WASHINGTON — The Bush administration says changes it wants to make to endangered species rules before President Bush leaves office will have no significant environmental consequences.
That’s the conclusion of an assessment released Monday by the Interior Department.
The administration in August proposed letting federal agencies approve power plants, dams and other projects without consulting government wildlife experts in some cases. Current regulations require government biologists to be consulted in all cases — even when a project is unlikely to harm threatened wildlife or the places they live.
Environmentalists complained that lawyers and political appointees, rather than scientists, did the evaluation.
Puerto Rico: Toxic metals found in produce grown on Navy range
A new study has found dangerous levels of toxic metals in produce grown on a Puerto Rican island formerly used as a Navy bombing range, despite U.S. government claims that the soil there is safe. Some products from a research farm on Vieques Island had as much as 20 times the acceptable amount of lead and cadmium, according to the study released last week by the University of Puerto Rico at Mayaguez. Researchers said peppers, spinach and tomatoes showed higher levels of contamination than products from the nearby Puerto Rican mainland and would pose a health risk to humans.
New Jersey: Casinos delay smoking ban
Atlantic City’s less-than-two-week-old ban on smoking in casinos will be on hold for a least a year under a measure narrowly approved Monday by the City Council and quickly signed by the mayor. Casinos said the ban cut into their business, while their workers were deeply divided whether its health benefits outweighed the potential economic harm. Some at Monday’s meeting shouted “Save Our Jobs!” while others chanted “Save Our Lives!”

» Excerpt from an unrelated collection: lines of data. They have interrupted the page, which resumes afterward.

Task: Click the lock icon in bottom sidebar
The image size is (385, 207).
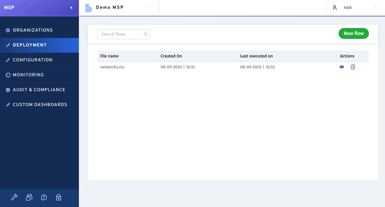Action: coord(58,197)
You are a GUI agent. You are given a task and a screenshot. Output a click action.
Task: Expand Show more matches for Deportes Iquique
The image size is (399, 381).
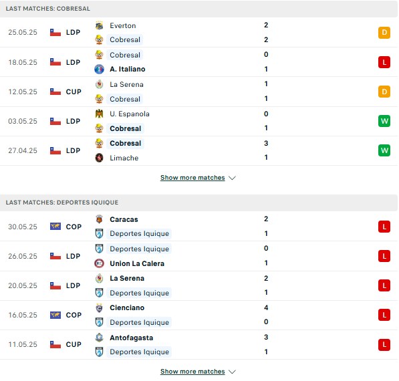pyautogui.click(x=192, y=372)
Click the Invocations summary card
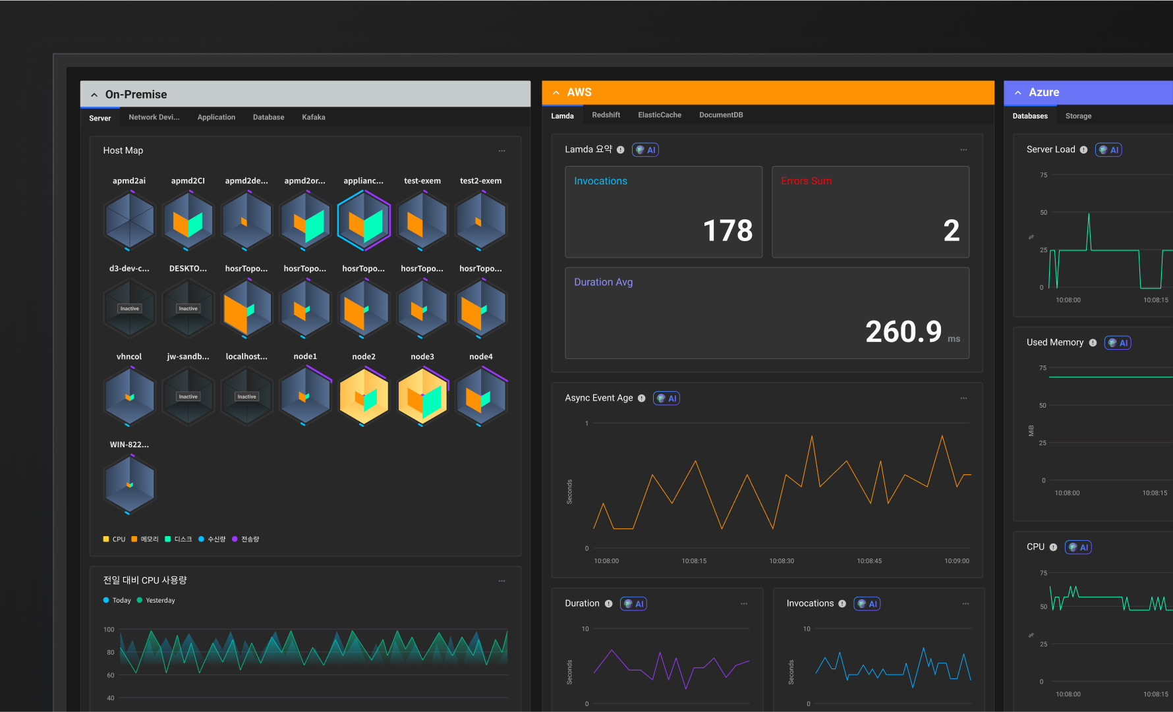Screen dimensions: 1173x712 coord(663,211)
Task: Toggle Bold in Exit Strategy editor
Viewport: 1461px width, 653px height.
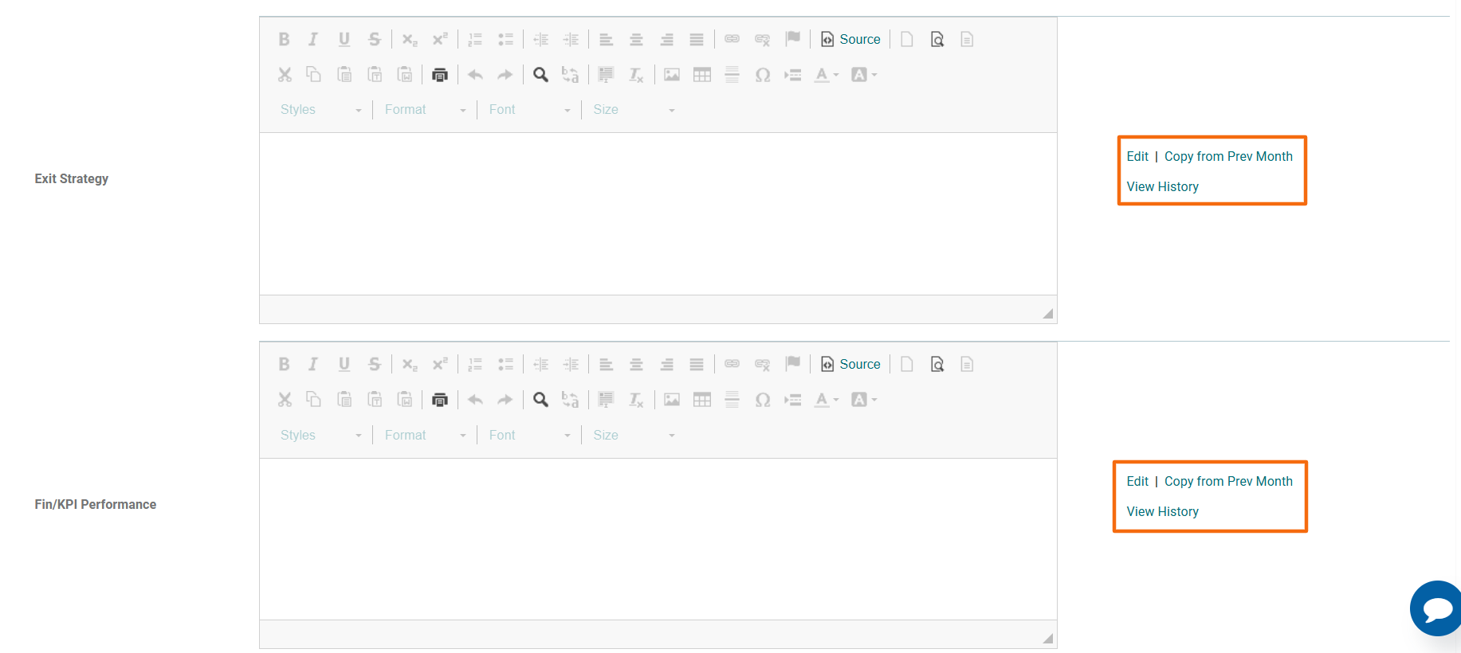Action: click(x=284, y=40)
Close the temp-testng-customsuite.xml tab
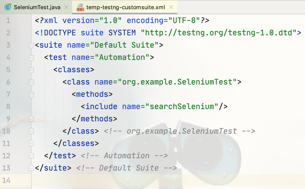This screenshot has width=305, height=189. pyautogui.click(x=171, y=7)
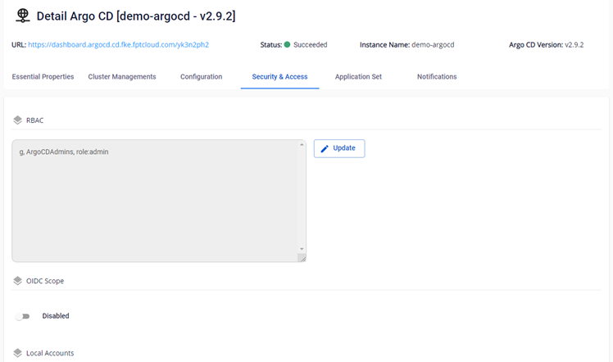
Task: Enable the OIDC Scope toggle switch
Action: pyautogui.click(x=22, y=316)
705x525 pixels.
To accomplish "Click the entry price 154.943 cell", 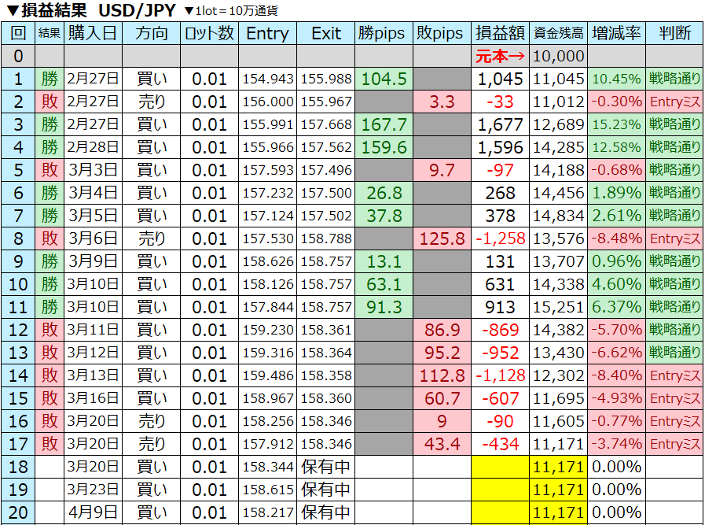I will click(x=267, y=79).
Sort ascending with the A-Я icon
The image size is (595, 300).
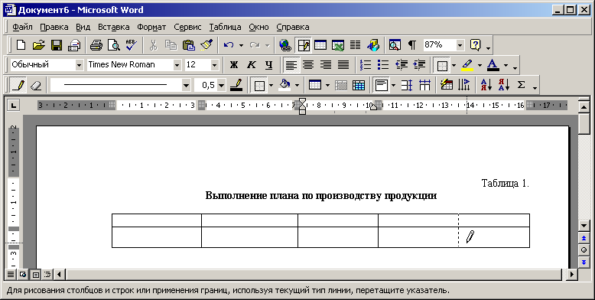point(486,86)
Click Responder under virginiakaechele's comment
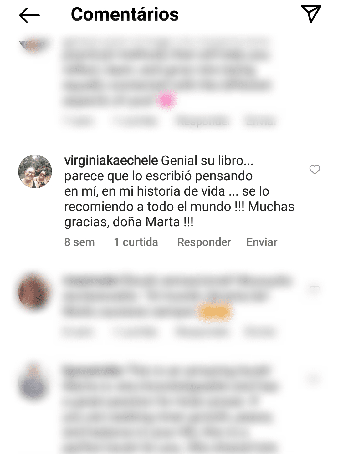Image resolution: width=338 pixels, height=454 pixels. coord(204,242)
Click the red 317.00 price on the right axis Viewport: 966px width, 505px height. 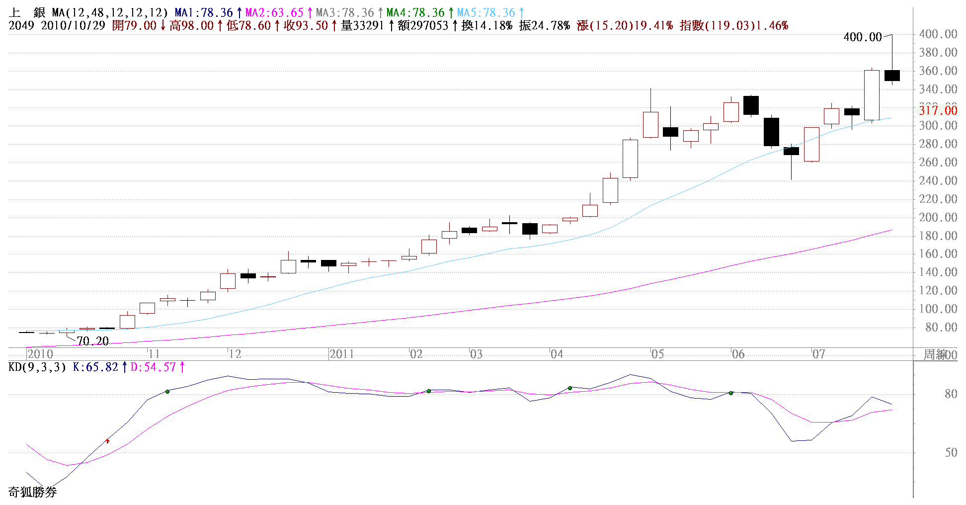tap(938, 110)
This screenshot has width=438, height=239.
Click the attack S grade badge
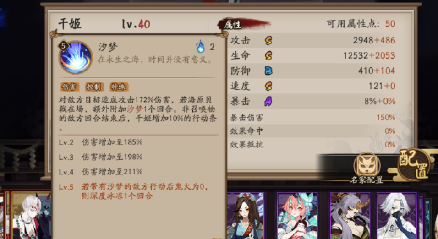pyautogui.click(x=268, y=40)
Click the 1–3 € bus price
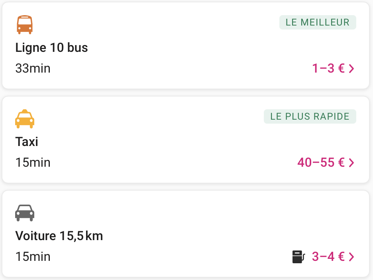 tap(328, 68)
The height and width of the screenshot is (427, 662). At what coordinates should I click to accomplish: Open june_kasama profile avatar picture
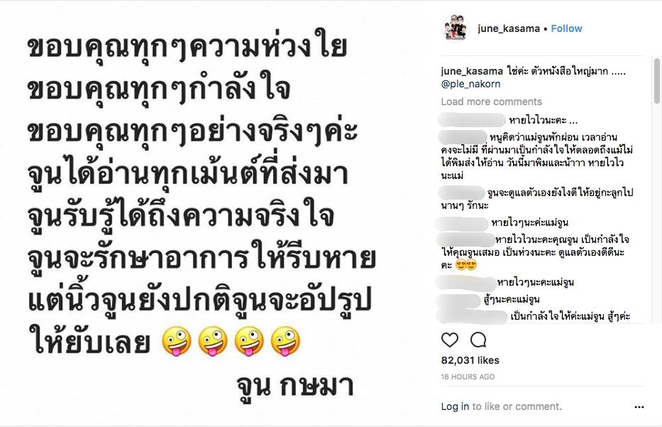click(455, 28)
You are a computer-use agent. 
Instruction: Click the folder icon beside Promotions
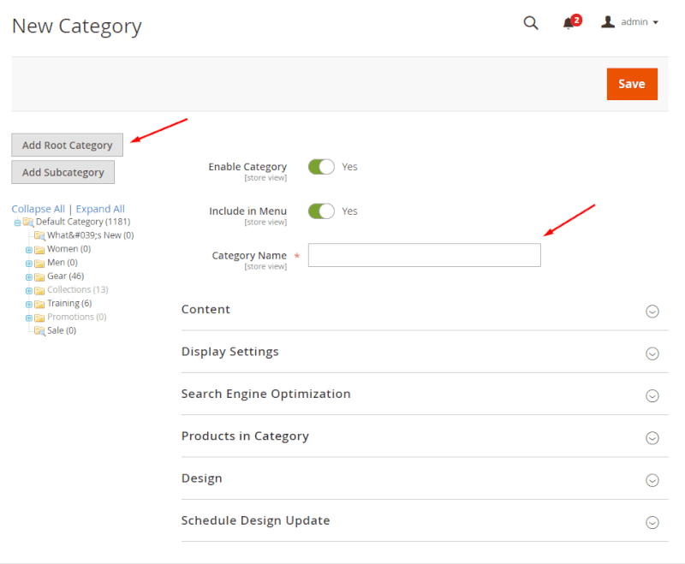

Arkansas: 2 die in school shooting
A shooting that left two students dead at the University of Central Arkansas in Conway did not appear to be random, authorities said Monday as the school’s president pronounced the campus secure. Three people are being questioned but no one has been charged in Sunday night’s shooting, which wounded a third person at the 12,500-student campus. Though investigators have not determined a motive for the shooting, “It does not seem at this time that it was a random act,” campus police Lt. Preston Grumbles said.
South Carolina: Boy kills his pregnant mother
A 14-year-old boy faces two counts of murder in the deaths of his mother and unborn sister she was carrying, authorities said Monday. Sherryle Terry, 35, who was eight months pregnant, was shot several times in her home on Sunday night. The girl she was carrying also died in the shooting, Darlington County Coroner Todd Hardee said. The boy was arrested a few hours later at a relative’s house after witnesses told police he was the shooter, said Darlington County Chief Deputy Tom Gainey, who would not talk about what the teen said to investigators. The teen also shot his 12-year-old sister in the neck, but she is expected to survive, Gainey said.
Nebraska: 12-year-old abandoned
A woman drove her troubled 12-year-old son from Georgia to Nebraska and abandoned him under the state’s unique safe-haven law, which parents have used to leave 20 children at hospitals since the law took effect in July. The boy, from the Atlanta suburb of Smyrna, was dropped off at BryanLGH Medical Center East in Lincoln on Saturday night, said Todd Landry of the Department of Health and Human Services. He is the third child from out of state brought to Nebraska to be abandoned under the law. The law, intended to protect newborns, includes the word “child,” which some have interpreted to mean teenagers. Most of the Nebraska Legislature’s 49 senators have agreed to amend the law in January so it applies only to infants up to 3 days old.
Congo: Mobs stone U.N. soldiers
Furious mobs stoned U.N. soldiers’ compounds in Goma on Monday, venting outrage at what they claimed was a failure to protect them from rebels, and thousands of desperate people fled advancing rebel troops. In what appeared to be a major retreat, hundreds of government soldiers pulled back Monday from the battlefront north of the provincial capital of Goma — fleeing any way possible, including using tanks, jeeps and commandeered cars. Soldiers honked their horns angrily as they struggled to push through throngs of displaced people on the main road.
Cuba: War crimes trial hits snag
The military tribunal of an alleged former aide to Osama bin Laden hit a snag Monday as both the prisoner and his Pentagon-appointed lawyer refused to take part in what was scheduled to be the second war crimes trial at Guantanamo Bay Naval Base. Ali Hamza al-Bahlul sat mutely at the defense table as his lawyer announced the prisoner would boycott the trial because he did not want a military attorney and the judge had denied his repeated requests to represent himself.